**Passage cité:**

****************************************

RÉCIT — ARTICLE ÉCRIT
PAR LOUNÈS LE 7 JANVIER 2013 À 23 H 10 MIN
S’il fallait décrire rapidement
l’ambiance de cette époque et de ce lieu je proposerais cette
vidéo. Elle n’a pourtant rien à voir : il s’agit des émeutes
de Vancouver en 2011 lorsque les fans de l’équipe de hockey locale
déçus d’une défaite en finale face à Boston s’en sont pris
non pas aux fans de Boston traînant dans les rues mais au mobilier
de leur propre ville, détruisant des véhicules et pillant les
magasins.
Grenoble c’était exactement comme ça
les soirs de fête. Or il y avait des fêtes tout le temps: les soirs
de fête de la musique, de Beaujolais nouveau, de manifestations, de
nouvel an, de fin d’année scolaire, de fête de fin des examens,
de brocante, de retour du printemps, les soirs de concert en plein
air… A toute occasion c’était ces rues noires de monde avec des
gens qui se battent puis qui courent pour leur vie là-bas dans les
grappes nimbées de rayons de soleil rasants, cet inamovible fond
sonore de tam-tam (ça s’appelle du « djembé », Chocapic « joue
» du djembé) on a entendu du tam-tam toute notre jeunesse, des
happenings de gallo-romaines complètement magnifiques avec des
museaux allongés et des tenues impossibles, des vieux moisis
populaires à barbe mêlés aux jeunes on ne sait pourquoi, des
cohortes de fils de riches habillés en skater et en « big bang
squad », la petite avant-garde du graffiti (« tain là-bas c’est
Sonick du VSK il a peint 100 trains l’année de son bac t’imagines
100 trains ») et les zikosses de 40 ans à bouc et barbiche et
casquettes de Marine che Guevarra qui pontifiaient en roulant des
cigarettes roulées, et nous on avait 17 ans on prenait ça en pleine
tronche lorsqu’on quittait nos parents divorcés le soir pour aller
mater un film chez un ami soi disant tu parles : on allait voir la
vie pleine de promesses dont on aurait sûrement une part, les
vapeurs de 8-6 et d’Amsterdam Maximator, les fumées de shit très
boisés (« tain il est bon ce tamia », nez bouché de celui qui
recrache la fumée), les zoulettes bénies de toutes les grâces avec
des mouvements qui exprimaient l’au-delà, le sous-sol de la gare à
l’époque ou il était ouvert au public et qu’il y avait des
battles de break qui duraient des aprèmes entières… C’était
nul et pourtant ça vrombissait de vie vivante tout ça, à t’en
remplir toutes les voiles jusqu’à la fin de tes jours.

****************************************

**Extrait des données:**
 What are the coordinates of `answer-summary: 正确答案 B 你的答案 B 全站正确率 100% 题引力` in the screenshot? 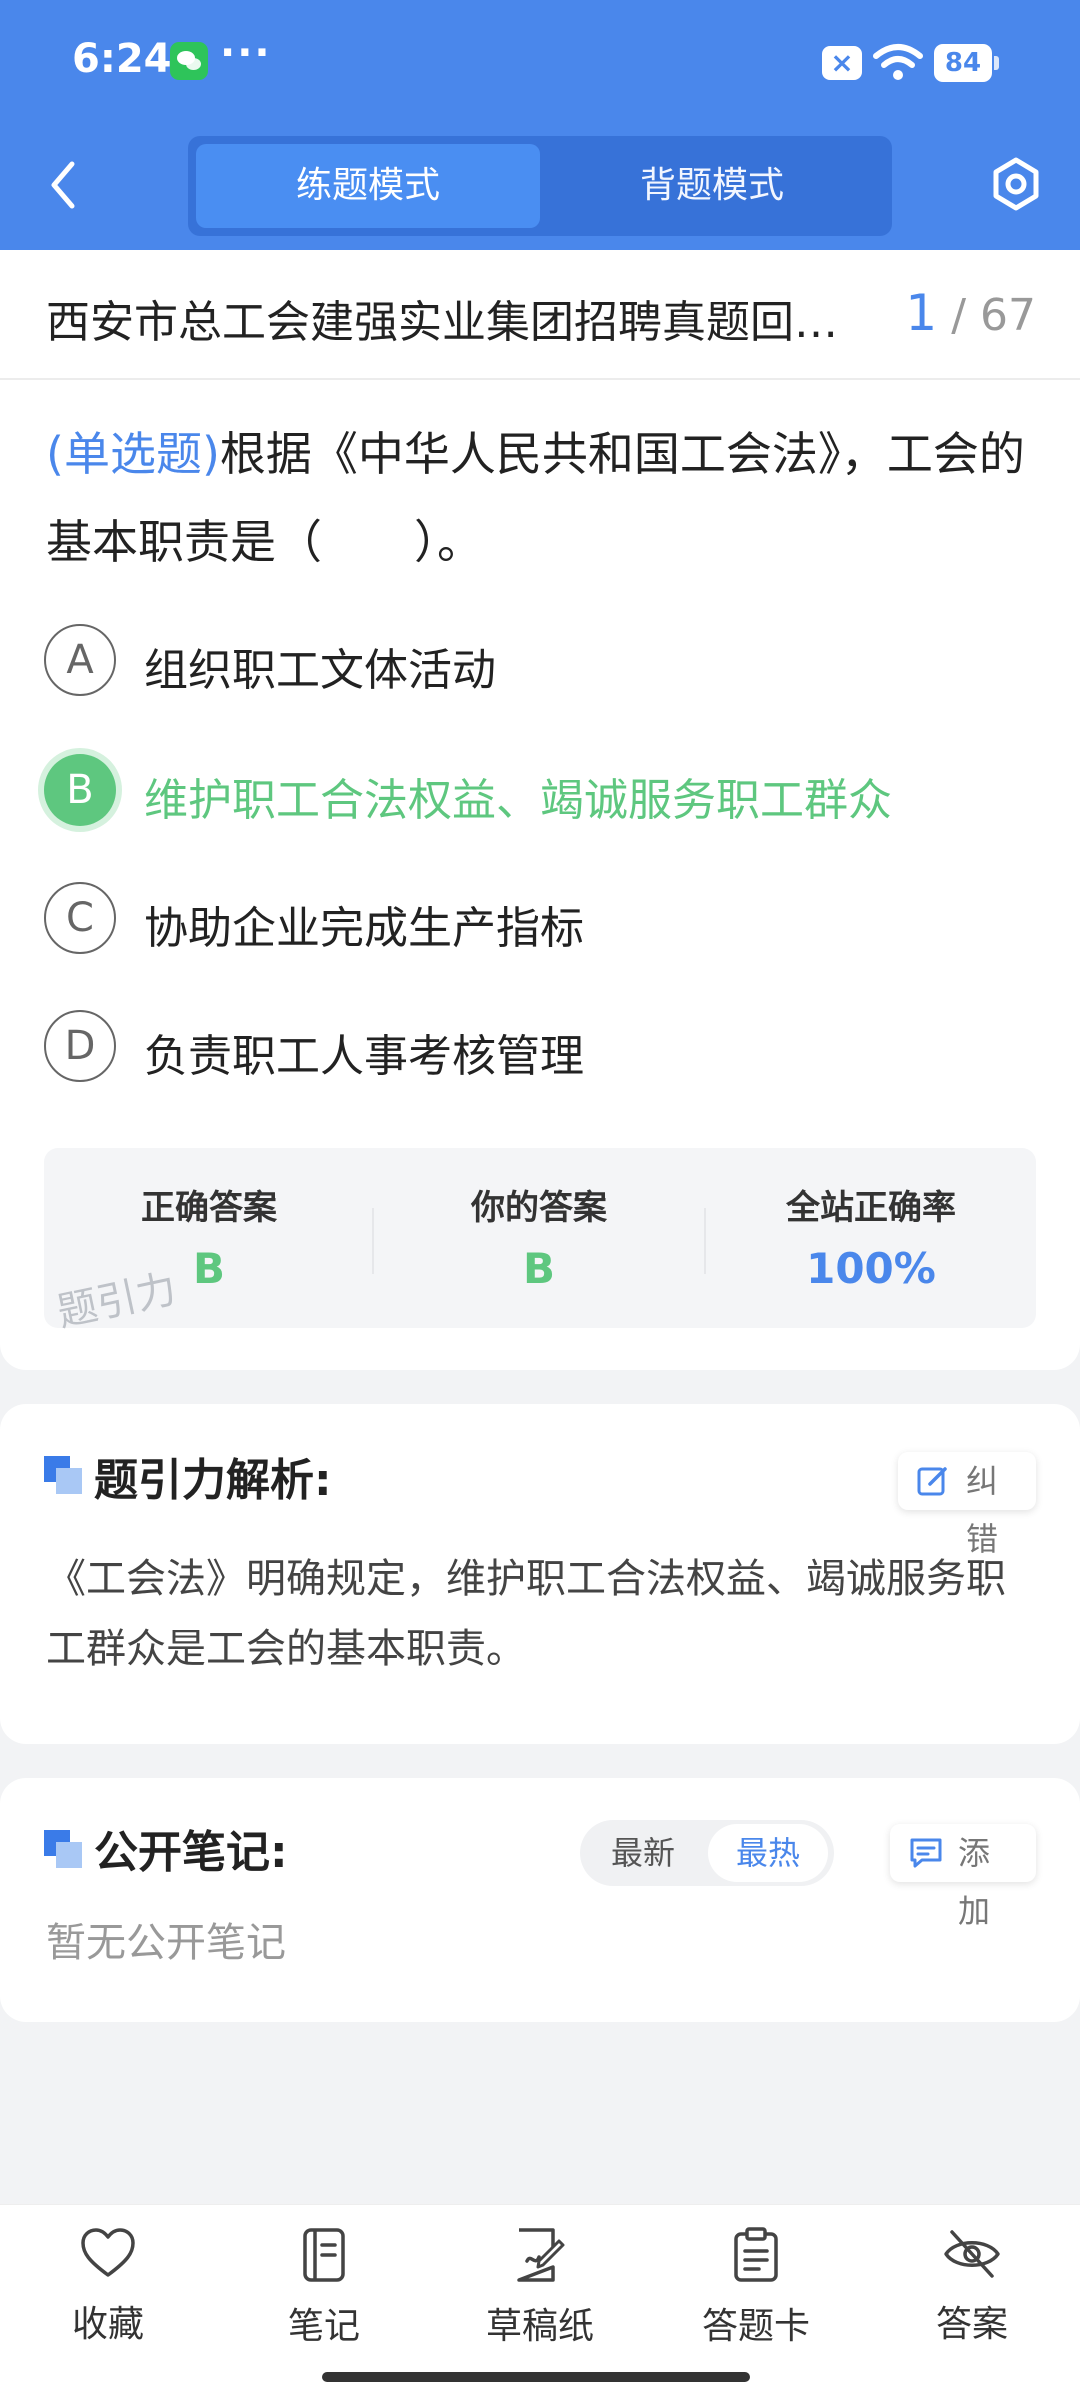 It's located at (540, 1242).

****************************************

**Tâches de l'exercice:**
• A. Répondez à ces questions sur le récit de Grenoble, une réponse par ligne, marquée comme sa question :
(i) Dans quelle ville et en quelle année ont eu lieu les émeutes de la vidéo évoquée au début ?
(ii) Quel âge « on » avait-il à l'époque, d'après le récit ?
(iii) Combien de trains Sonick du VSK aurait-il peints l'année de son bac ?
• B. Condensez en deux phrases le paragraphe du récit de Grenoble qui commence par « S'il fallait décrire rapidement ».
• C. Écrivez la suite du récit de Grenoble, à partir de sa dernière phrase.
Les données n'interviennent pas dans cet exercice.

**Réponses par tâche:**
• A.
(i) À Vancouver, en 2011.
(ii) 17 ans.
(iii) 100 trains.

• B. Pour décrire rapidement l'ambiance de cette époque et de ce lieu, Lounès proposerait une vidéo qui n'a pourtant rien à voir. Elle montre les émeutes de Vancouver en 2011 : déçus d'une défaite en finale face à Boston, les fans de l'équipe de hockey locale ont épargné les fans de Boston présents dans les rues, mais ont détruit des véhicules et pillé des magasins de leur propre ville.

• C.
C’était ce mélange, cette
coïncidence, cette conjonction de plusieurs évènements très
intenses tressés ensemble et il fallait danser sur cette corde, sur
ce fil d’Ariane qui devait ne jamais s’interrompre. Comment après
ça tu voulais t’intéresser aux études et à cette légende
débile qui disait qu’il faudrait bientôt choisir une voie, « se
construire un avenir » se faire chier dans un travail écrit avec
des chiffres et pas de bruit, dans les déglutitions du voisin. Mais
c’était le combat de la vie contre la mort tu comprends. C’était
de cet ordre là.
Le niveau de vie, l’intensité de vie
qui t’était proposée était tout simplement pas refusable.
Aujourd’hui? Aujourd’hui c’est
tellement calme.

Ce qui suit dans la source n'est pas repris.